A lógica é solidária: vacinados que se cuidam ajudam a salvar a vida de quem ainda não recebeu duas doses. Neste momento, idosos começam a tomar a dose de reforço porque já registram queda de imunidade. Se você convive com pais e avós mais velhos, usar a máscara e manter os cuidados conhecidos é zelar pela saúde dos entes queridos.
— Quando a pessoa tiver tosse, dor de garganta, dor de cabeça e sensação de febre, pode ser covid, mesmo estando vacinada. É preciso ter pensamento coletivo: não é só minha saúde, mas também para quem posso transmitir e que pode evoluir de forma grave, seja idoso que precisa do reforço ou alguém que ainda não tomou a segunda dose. Não é o momento de relaxar com o uso de máscara — sintetiza a médica Andréa Dal Bó, integrante da Sociedade Sul-Riograndense de Infectologia (SRGI).
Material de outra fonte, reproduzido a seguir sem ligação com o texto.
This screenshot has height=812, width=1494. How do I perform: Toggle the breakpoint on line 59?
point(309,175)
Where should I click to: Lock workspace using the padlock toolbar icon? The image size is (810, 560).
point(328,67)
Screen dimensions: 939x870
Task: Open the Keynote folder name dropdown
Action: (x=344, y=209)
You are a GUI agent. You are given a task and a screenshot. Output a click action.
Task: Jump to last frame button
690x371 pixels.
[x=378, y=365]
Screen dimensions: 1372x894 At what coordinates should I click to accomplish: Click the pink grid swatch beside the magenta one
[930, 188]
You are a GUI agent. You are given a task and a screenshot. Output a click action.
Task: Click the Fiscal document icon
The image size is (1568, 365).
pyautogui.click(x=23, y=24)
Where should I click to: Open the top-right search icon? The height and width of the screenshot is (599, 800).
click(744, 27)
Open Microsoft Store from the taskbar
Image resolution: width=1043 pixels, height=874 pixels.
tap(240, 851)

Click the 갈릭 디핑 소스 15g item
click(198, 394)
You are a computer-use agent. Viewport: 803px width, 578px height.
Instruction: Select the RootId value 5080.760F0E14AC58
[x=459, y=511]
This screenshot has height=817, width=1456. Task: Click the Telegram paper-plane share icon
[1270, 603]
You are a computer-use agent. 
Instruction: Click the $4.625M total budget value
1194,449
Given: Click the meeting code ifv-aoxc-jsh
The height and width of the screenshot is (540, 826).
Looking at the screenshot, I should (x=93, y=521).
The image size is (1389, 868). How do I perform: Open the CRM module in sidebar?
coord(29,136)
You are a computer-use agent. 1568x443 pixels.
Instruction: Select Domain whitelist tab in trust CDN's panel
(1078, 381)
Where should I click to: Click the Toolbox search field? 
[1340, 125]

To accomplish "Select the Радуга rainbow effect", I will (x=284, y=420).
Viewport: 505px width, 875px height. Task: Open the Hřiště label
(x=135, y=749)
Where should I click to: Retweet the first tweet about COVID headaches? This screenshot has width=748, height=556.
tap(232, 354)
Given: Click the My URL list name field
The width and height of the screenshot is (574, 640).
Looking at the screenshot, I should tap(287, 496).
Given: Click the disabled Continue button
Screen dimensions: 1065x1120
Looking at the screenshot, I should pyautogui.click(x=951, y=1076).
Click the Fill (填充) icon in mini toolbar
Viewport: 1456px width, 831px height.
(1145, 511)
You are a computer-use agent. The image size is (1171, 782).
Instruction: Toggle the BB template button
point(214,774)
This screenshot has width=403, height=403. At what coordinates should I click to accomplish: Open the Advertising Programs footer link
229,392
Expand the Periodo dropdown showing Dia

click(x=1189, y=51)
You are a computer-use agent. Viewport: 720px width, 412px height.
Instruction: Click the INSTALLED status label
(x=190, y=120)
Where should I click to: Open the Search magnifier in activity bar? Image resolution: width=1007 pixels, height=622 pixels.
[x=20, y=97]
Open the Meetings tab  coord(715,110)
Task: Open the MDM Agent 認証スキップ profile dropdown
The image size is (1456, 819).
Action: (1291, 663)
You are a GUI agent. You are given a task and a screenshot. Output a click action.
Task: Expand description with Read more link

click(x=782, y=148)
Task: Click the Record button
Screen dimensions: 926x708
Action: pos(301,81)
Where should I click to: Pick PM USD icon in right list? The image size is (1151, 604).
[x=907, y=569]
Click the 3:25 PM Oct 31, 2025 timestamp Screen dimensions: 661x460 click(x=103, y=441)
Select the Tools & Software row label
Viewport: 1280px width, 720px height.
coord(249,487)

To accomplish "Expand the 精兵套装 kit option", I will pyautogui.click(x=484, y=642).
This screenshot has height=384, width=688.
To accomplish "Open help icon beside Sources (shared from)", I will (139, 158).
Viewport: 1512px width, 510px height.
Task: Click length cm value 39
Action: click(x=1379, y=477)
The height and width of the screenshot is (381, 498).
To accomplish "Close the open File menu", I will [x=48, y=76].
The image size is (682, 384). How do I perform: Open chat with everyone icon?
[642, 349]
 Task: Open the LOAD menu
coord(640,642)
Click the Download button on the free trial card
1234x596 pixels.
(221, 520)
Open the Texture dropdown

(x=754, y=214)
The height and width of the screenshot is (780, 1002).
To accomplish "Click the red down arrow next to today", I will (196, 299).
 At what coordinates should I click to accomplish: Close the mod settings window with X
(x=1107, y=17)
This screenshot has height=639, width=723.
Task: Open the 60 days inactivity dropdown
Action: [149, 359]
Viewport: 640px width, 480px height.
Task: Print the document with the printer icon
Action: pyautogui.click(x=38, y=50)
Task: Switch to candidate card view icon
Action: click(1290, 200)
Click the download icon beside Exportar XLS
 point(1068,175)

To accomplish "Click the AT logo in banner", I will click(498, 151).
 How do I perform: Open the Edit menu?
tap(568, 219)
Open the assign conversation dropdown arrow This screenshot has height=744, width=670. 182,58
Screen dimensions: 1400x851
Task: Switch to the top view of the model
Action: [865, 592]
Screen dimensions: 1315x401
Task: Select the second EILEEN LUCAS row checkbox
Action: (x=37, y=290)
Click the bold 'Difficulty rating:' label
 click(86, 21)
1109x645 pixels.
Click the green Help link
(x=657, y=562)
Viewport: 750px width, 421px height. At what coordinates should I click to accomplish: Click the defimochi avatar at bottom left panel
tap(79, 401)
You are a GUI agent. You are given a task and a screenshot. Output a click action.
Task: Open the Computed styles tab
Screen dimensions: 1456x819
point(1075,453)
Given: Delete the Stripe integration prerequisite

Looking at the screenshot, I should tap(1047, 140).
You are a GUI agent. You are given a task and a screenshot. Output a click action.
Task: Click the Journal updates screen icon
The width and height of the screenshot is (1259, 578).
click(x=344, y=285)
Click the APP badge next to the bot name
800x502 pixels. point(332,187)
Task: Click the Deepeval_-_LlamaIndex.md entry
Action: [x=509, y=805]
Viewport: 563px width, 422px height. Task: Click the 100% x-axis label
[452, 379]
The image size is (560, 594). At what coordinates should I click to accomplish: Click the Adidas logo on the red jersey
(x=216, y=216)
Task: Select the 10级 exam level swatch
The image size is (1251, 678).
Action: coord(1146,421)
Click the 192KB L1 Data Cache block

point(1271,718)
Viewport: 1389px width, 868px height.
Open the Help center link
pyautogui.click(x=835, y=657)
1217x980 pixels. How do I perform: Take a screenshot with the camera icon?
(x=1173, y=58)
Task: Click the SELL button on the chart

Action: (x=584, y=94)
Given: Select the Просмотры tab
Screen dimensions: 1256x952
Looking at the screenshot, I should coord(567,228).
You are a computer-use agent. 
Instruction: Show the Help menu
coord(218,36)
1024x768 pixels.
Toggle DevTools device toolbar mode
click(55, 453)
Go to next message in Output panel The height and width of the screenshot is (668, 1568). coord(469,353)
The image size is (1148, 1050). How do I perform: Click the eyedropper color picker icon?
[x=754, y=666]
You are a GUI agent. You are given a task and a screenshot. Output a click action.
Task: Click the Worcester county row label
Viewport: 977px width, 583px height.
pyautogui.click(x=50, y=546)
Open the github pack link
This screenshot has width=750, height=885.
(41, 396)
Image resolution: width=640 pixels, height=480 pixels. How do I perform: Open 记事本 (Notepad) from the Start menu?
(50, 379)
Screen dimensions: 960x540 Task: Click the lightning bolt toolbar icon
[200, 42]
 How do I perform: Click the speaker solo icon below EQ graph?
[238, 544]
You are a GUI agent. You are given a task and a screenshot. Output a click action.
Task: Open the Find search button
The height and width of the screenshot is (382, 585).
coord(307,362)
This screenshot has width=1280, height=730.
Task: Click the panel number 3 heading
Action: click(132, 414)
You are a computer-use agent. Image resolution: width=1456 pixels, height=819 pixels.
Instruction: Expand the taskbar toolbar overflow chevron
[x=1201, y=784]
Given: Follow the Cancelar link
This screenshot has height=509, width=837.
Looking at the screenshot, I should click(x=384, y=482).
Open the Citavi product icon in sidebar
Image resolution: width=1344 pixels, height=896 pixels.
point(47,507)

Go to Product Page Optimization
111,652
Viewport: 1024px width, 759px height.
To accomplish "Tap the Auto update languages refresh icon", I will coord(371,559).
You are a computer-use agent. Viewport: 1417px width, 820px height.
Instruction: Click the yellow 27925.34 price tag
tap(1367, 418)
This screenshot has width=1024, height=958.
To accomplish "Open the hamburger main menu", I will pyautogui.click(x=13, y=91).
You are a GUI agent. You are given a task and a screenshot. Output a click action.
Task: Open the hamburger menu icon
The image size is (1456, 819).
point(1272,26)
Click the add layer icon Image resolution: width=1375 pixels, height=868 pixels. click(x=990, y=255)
Já há forte consenso entre médicos e governantes do Brasil e de outros países que a vacinação é a principal responsável por proteger pessoas e enfraquecer a epidemia. Na quinta-feira (23), o Brasil registrou 876 novas mortes por covid-19, número bem abaixo do registrado no auge da epidemia, em abril, com mais de 4 mil vítimas contabilizadas em um único dia.
Levantamento de pesquisadores da Universidade de São Paulo (USP) e da Universidade Estadual Paulista (Unesp) mostrou que, entre maio e julho, 91,49% das pessoas que morreram de coronavírus no Brasil não tinham duas doses.
Já nos Estados Unidos, onde o movimento antivacina é forte e há regiões onde a cobertura de duas doses sequer passa dos 40%, a Delta vem provocando nova piora - a média móvel de vítimas diárias chegou, na quinta-feira (23), a 2 mil, o número mais alto desde fevereiro.
— As vacinas atualmente utilizadas impedem que uma pessoa fique muito doente, vá para a UTI e tenha óbito por causa da covid. Basta ver as curvas atuais da evolução da doença no Brasil para ver que os números despencaram. O número de pessoas nas UTIs diminuiu dramaticamente. Duas palavras: vacina funciona — resume Breno Riegel dos Santos, médico e chefe do setor de Infectologia do Hospital Nossa Senhora da Conceição.